Sempat beberapa kalii hampir terdegradasi, Blackburn di era selepas wafatnya Walker, masih dapat berlaga di kancah tertinggi sepak bola Inggris. Mereka juga sempat wara-wiri di beberapa kejuaran minor antarklub Eropa seperti Piala UEFA atau Piala Intertoto.

Prahara datang di tahun 2010, saat perusahaan asal India, Venky’s (singkatan dari Venkateshwara), membeli saham mayoritas klub dengan nilai 23 juta paun. Seperti yang saya sebut di awal, mereka sama sekali buta soal sepak bola.

Belum lama bercokol sebagai penguasa klub, mereka menerapkan kebijakan aneh yaitu memecat Sam Allardyce yang musim sebelumnya sanggup membawa The Rovers berada di peringkat 10. Satu tahun baru juga lewat, klub mencatat kerugian (sebelum pajak) di angka 18,6 juta  paun.

Mereka ingin menaklukkan Inggris di kancah bisnis pangan dan masakan cepat saji, dan menganggap pembelian Blackburn bisa menjadi langkah instan untuk menuju ka arah itu. Tetapi bila nama Venky’s Anda pikir sudah terlalu ganjil, begitu pula dengan cara mereka memperlakukan Blackburn.

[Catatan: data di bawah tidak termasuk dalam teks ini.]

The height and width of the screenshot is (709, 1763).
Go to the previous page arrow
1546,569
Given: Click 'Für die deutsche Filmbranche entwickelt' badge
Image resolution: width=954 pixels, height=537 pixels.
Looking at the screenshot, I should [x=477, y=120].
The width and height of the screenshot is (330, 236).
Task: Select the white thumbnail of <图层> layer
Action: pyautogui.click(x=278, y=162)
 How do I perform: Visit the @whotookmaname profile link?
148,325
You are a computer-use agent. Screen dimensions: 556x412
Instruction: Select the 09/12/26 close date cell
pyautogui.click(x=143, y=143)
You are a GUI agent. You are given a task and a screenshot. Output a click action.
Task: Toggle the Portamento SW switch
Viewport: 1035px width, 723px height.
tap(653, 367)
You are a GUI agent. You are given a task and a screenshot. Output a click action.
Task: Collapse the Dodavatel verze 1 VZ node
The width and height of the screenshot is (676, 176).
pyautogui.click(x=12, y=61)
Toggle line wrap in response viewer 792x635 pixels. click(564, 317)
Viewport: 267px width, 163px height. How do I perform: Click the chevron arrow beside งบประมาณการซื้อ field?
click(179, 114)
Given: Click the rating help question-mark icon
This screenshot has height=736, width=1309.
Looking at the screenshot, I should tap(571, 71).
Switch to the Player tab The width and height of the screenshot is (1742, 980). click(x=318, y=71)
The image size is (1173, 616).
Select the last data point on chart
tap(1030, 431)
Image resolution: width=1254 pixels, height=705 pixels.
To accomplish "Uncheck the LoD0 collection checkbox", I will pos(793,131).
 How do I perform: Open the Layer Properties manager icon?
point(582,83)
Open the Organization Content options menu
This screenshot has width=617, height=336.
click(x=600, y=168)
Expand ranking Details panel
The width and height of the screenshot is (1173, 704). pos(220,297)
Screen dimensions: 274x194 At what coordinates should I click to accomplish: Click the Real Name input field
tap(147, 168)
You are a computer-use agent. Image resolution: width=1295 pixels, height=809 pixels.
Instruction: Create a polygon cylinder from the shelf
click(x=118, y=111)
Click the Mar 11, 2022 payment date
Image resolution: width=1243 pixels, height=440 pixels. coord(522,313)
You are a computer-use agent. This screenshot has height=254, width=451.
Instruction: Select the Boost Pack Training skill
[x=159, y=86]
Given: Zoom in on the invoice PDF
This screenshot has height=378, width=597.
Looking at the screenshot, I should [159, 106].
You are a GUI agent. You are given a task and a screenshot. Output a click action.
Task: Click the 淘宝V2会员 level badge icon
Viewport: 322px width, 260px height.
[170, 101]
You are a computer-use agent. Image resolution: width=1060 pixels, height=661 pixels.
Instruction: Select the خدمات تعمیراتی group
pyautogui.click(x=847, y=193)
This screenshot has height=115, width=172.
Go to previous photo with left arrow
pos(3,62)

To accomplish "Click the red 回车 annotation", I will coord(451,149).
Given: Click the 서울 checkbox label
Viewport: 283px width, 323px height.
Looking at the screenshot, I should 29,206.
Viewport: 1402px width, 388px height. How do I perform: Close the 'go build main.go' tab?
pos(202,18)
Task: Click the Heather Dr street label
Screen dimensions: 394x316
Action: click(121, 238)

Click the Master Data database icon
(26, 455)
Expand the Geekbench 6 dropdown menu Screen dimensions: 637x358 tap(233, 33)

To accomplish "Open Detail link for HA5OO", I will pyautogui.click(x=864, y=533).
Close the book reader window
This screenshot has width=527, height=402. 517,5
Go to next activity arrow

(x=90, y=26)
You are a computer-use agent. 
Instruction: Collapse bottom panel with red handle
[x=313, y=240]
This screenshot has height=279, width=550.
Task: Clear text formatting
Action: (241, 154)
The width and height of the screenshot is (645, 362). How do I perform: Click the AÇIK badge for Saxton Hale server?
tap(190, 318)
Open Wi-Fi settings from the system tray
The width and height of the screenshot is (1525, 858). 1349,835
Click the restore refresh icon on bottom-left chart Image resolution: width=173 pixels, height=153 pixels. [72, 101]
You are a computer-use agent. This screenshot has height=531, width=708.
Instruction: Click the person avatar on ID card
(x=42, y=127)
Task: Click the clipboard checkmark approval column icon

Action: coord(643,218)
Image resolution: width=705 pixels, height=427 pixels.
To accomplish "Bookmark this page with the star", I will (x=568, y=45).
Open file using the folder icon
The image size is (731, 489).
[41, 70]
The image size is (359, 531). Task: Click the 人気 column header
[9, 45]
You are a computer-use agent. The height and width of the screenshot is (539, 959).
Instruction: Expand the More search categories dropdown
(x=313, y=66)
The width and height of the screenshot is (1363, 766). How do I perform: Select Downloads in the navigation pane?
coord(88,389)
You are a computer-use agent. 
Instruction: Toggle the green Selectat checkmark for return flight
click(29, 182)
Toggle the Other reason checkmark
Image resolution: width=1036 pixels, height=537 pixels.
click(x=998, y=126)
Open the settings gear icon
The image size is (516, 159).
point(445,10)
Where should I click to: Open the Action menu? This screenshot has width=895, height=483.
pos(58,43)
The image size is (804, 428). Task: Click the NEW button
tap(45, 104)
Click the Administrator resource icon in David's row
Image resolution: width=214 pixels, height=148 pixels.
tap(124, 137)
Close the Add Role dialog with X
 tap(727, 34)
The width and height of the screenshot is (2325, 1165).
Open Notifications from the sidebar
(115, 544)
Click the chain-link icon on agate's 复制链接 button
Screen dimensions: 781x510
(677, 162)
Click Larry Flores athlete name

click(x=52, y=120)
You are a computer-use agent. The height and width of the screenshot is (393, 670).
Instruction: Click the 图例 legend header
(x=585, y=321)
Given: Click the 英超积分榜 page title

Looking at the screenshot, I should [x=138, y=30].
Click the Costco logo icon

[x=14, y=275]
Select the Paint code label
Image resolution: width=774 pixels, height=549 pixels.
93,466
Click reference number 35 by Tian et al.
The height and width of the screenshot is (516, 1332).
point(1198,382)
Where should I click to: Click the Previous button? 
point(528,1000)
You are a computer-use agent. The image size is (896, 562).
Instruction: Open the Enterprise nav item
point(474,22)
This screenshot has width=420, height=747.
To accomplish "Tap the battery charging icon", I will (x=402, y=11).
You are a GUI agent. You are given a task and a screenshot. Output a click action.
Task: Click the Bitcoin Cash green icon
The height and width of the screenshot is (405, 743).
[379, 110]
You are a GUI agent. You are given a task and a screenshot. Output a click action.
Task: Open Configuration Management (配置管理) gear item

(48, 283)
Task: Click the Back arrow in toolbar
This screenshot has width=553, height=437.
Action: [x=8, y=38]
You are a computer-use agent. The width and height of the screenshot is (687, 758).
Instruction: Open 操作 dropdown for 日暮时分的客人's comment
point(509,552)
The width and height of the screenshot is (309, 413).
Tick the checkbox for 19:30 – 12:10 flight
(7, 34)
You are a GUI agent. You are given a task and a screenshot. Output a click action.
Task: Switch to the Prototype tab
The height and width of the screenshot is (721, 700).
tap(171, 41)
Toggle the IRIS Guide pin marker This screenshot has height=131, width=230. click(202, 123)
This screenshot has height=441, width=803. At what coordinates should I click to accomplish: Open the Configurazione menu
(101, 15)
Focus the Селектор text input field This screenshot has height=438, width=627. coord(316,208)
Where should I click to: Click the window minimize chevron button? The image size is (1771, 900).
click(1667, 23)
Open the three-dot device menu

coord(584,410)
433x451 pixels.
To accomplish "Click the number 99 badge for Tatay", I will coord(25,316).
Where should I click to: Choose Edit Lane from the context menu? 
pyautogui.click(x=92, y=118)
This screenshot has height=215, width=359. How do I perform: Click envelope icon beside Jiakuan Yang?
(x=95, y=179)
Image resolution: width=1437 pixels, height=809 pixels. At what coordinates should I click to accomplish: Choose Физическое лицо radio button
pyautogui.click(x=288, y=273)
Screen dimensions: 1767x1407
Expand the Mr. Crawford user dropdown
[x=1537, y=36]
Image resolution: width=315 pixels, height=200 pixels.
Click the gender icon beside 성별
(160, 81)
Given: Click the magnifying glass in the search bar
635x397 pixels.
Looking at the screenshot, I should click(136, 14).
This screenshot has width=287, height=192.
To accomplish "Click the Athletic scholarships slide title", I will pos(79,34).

Hingga kini sudah tak terhitung berapa aksi massa yang dilakukan suporter demi mengenyahkan mereka dari klub yang mereka sayangi. Keluarga Rao (pemilik Venky’s) bahkan tidak tahu bahwa ada sistem degradasi bagi klub-klub yang berlaga. Alih-alih mengikuti kejayaan bisnis ayamnya, mereka justru seperti ayam yang lehernya baru digorok tetapi terus mencoba lari. Tabrak sana-sini.

Keluarga Rao, anehnya, seperti enggan untuk menjual Blackburn. Padahal selain tak mendapat untung, mereka juga menjadi sasaran kebencian banyak orang. Mereka lebih senang berada di Pune, India, ketimbang datang ke Inggris untuk mengurus klub. Mereka hanya berniat melego Blackburn kepada orang asing.

Upaya menyelamatkan kapal yang karam ini sepertinya akan semakin sulit karena Blackburn memiliki tanggungan utang di angka 100 juta paun. Dengan dungunya, mereka tak tahu bahwa gaji keseluruhan skuat Blackburn musim ini menjadi yang tertinggi kesembilan di antara klub-klub Championship.

Bekas klub Phil Jones ini juga sudah pasti akan kehilangan uang hak siar karena di League One yang mereka dapatkan hanya berada di kisaran 1 juta paun.

Nasib Blackburn berada di titik nadir, padahal pernah memiliki secercah harapan sebelum pergantian milenium. Mereka bisa bernasib seperti Parma atau Wilmbledon yang sempat memukau banyak orang namun kini diombang-ambing nasib. Sebuah pamflet dibentangkan suporter, yang bertuliskan, “Blackburn FC: Made in Blackburn, Destroyed in India.” Sungguh tragis!